One Year in Guatemala 01/08/2010
January 7th, 2010 marked exactly one year since I set foot on Guatemalan soil for the first time and started my adventure as a Peace Corps Volunteer. This past year has been the most challenging and rewarding year of my life. I have grown tremendously and in ways that I never expected, and I thought that I would share a few of the lessons I have learned in the past 365 days.
1. Learning a language is a long and difficult process, but it is well worth every mistake, and you will make lots of mistakes. My Spanish has understandably improved in leaps and bounds in the year that I have been using it almost 24/7. I still manage to embarrass myself now and then, but laughing with people about my mistakes is another way to make friends. A language represents another way of approaching the world, and people's perspective of me changes when they realize that I can express myself and understand them in their language (or, many times, their second language since many Guatemalans where I work speak Kaqchikel as their first language). As a child, learning English opened doors to a universe of relationships and knowledge. Learning a second language is equally rewarding.
2. Where you are is never as important as who you are with. I know that this expression is common -place, but it has been a poignant phrase for me this past year. There are two sides to this. First, there is nothing that I miss as much as my family. While it is more fun to complain about the lack of hot showers or cheese, when I have a hard day water temperature and dairy don't matter. I am very blessed with a diverse, growing and nurturing family and there is no replacement or filler. On the other side are all of the wonderful people that I have met here. Everywhere I have gone I have met caring and inspired people. Sometimes it has taken searching and humility on my part, but I know that anywhere I may go there will be someone who has a lesson to teach me.
3. Planning is important, haste makes waste, and sometimes you just have to keep pushing forward. There is no doubt about it, I am a planner. Anyone who was in speech with me knows how important I think highlighters are. There is no replacement for a solid action plan, especially when working on community projects. It can also be a useful personal tool. A mission statement is a solid reminder of direction for individuals and groups. A well thought-out and elaborated plan makes sure that things get done on time, and that a group is working towards a common goal. However, on days when the members of the planning committee have gone to their corners or are nowhere to be found, on days when the materials don't show up or didn't get ordered, on the days when all that planning temporarily falls apart, it can sometimes be just as important to keep moving. Brainstorming a list of supplementary projects, entering data, filing papers, stuffing garbage in bottles, cutting up old tires to make gardens and washing your laundry by hand may not change the world, but it sure feels good!

Problem to work on. In the post about a year in Guatemala, what language does the writer say many Guatemalans in the work area speak as their first language?

[Collection entries]

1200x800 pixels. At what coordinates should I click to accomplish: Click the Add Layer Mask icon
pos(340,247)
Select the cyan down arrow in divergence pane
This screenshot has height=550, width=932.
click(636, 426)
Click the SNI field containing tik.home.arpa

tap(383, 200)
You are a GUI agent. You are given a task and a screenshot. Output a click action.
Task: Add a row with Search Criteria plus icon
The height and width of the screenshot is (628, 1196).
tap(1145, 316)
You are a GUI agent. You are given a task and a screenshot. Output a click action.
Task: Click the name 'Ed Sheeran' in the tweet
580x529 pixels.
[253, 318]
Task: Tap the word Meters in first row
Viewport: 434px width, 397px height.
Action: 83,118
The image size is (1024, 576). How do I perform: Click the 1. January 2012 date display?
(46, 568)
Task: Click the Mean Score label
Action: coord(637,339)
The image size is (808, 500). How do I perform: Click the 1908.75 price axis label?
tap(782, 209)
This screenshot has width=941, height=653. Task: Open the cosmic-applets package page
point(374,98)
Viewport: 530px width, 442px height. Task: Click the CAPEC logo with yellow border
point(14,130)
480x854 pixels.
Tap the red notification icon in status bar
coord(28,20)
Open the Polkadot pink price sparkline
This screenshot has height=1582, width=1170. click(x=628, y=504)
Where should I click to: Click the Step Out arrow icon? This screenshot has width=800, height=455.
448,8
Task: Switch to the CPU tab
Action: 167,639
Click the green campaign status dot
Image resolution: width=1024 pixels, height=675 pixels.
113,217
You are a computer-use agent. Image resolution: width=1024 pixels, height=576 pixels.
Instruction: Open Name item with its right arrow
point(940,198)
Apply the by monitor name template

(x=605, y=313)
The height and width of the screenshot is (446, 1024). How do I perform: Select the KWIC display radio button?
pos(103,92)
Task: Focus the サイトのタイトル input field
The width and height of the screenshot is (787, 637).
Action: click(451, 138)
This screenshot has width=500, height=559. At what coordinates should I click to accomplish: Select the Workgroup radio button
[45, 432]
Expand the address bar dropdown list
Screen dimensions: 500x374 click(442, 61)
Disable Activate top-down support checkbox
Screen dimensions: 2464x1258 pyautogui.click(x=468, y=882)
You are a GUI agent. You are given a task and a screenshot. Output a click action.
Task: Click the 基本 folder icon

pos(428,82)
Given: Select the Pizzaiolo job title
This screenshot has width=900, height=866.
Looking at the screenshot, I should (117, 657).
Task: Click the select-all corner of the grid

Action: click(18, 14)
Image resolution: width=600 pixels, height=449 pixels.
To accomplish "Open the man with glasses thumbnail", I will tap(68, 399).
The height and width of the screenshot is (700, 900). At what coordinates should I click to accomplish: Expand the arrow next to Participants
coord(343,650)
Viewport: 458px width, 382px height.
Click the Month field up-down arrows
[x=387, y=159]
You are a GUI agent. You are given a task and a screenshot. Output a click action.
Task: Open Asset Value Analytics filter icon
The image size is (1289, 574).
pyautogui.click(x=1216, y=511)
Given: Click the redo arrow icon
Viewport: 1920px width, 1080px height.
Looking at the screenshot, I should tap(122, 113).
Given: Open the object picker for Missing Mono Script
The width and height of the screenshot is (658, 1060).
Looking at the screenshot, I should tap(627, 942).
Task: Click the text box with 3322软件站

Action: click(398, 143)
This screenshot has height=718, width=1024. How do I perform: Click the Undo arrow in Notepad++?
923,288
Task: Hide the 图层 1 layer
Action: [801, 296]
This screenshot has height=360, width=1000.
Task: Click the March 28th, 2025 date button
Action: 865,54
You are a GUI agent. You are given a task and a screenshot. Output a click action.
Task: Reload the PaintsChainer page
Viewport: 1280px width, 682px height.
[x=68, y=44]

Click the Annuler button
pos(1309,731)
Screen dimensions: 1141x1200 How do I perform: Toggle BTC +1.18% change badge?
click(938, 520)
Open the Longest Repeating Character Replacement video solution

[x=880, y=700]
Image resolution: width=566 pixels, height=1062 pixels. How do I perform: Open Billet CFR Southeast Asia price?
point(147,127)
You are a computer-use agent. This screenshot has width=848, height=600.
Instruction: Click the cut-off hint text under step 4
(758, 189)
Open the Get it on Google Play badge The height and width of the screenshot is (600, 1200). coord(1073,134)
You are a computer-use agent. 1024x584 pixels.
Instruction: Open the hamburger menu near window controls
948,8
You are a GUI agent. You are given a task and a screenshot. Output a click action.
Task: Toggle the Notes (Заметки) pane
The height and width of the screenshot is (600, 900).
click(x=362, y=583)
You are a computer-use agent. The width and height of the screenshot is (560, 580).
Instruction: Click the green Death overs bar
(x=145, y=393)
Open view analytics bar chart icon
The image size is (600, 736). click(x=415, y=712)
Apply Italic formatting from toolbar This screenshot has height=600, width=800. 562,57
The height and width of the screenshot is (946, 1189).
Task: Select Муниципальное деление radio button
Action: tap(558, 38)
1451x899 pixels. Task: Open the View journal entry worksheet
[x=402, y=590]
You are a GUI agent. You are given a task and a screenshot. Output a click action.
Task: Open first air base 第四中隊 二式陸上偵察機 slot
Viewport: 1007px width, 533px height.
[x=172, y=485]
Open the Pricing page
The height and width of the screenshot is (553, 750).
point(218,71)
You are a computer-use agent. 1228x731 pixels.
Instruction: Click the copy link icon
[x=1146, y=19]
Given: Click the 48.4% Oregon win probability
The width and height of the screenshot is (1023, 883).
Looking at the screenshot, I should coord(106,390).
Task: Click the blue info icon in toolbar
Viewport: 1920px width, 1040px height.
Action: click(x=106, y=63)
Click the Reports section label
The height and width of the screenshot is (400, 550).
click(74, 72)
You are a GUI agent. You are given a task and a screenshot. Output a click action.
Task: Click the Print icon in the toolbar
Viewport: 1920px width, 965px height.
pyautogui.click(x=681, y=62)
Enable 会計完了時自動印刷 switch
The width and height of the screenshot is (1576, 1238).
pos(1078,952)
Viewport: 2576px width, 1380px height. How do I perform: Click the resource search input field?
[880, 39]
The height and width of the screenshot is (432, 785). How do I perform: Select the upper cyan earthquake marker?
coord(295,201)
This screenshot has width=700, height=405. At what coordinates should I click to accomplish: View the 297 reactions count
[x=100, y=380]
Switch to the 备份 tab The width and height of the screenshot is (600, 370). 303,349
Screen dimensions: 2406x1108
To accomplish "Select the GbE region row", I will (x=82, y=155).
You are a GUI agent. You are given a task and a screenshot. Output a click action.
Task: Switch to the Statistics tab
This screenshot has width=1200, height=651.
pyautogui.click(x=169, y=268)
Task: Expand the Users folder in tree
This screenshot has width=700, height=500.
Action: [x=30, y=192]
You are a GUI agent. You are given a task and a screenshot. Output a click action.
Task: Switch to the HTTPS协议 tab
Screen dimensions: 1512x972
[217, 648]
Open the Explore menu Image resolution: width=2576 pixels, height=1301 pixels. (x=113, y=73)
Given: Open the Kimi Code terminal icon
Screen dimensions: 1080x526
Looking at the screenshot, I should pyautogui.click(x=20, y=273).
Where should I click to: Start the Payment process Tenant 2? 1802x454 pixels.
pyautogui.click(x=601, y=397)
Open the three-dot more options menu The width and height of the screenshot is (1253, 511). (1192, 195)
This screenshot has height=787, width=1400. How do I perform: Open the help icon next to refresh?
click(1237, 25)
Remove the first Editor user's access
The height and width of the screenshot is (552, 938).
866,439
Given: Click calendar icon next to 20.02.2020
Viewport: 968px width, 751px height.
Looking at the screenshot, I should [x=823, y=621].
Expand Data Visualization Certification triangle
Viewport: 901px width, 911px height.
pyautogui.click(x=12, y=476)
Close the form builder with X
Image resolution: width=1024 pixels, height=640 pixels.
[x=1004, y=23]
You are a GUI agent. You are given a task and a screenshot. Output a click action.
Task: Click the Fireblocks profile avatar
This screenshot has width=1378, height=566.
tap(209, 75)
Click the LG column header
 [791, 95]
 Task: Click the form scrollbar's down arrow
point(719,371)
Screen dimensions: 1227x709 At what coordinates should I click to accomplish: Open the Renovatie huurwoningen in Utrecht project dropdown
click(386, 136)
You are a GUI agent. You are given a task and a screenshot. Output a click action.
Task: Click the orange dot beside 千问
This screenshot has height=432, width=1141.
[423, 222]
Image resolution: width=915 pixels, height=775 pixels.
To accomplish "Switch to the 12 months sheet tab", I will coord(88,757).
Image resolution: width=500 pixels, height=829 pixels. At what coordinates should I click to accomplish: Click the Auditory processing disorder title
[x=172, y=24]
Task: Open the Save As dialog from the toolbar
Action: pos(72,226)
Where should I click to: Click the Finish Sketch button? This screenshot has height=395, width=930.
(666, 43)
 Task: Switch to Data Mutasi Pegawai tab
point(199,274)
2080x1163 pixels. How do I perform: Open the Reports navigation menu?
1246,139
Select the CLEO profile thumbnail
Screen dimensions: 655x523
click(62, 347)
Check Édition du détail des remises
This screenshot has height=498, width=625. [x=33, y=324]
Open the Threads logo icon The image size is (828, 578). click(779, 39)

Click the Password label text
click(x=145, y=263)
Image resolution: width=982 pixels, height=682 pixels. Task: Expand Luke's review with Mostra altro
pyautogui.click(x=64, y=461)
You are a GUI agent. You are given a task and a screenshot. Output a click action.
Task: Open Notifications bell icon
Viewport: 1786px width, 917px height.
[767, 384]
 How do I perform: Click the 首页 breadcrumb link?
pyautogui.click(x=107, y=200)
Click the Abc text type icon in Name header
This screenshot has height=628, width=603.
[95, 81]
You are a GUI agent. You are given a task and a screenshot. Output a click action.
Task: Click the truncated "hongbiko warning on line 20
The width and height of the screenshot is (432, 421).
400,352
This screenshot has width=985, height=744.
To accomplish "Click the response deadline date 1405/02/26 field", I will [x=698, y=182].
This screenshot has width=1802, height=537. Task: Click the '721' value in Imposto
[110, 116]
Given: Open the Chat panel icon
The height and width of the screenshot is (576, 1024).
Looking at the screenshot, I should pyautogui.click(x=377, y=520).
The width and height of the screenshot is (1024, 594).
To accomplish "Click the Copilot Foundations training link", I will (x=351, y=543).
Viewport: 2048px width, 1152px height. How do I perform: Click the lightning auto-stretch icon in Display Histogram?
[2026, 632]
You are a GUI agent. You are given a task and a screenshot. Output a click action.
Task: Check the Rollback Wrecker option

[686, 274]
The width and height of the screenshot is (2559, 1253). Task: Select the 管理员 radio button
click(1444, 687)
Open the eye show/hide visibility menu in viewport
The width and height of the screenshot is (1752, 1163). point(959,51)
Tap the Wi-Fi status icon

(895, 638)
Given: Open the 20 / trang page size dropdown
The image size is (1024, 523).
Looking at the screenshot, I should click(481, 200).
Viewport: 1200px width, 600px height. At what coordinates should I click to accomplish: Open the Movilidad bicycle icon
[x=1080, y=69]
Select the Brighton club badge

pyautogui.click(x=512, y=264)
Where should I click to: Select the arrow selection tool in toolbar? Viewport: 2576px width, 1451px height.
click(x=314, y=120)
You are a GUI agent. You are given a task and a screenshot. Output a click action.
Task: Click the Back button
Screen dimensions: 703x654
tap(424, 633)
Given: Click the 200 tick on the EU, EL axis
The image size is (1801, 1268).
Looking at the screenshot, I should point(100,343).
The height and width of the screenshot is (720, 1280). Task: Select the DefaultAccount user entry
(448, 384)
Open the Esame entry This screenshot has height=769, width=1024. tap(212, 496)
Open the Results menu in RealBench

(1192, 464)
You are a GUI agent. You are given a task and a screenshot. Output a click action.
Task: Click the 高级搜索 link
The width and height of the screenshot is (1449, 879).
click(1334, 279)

Result. Kaqchikel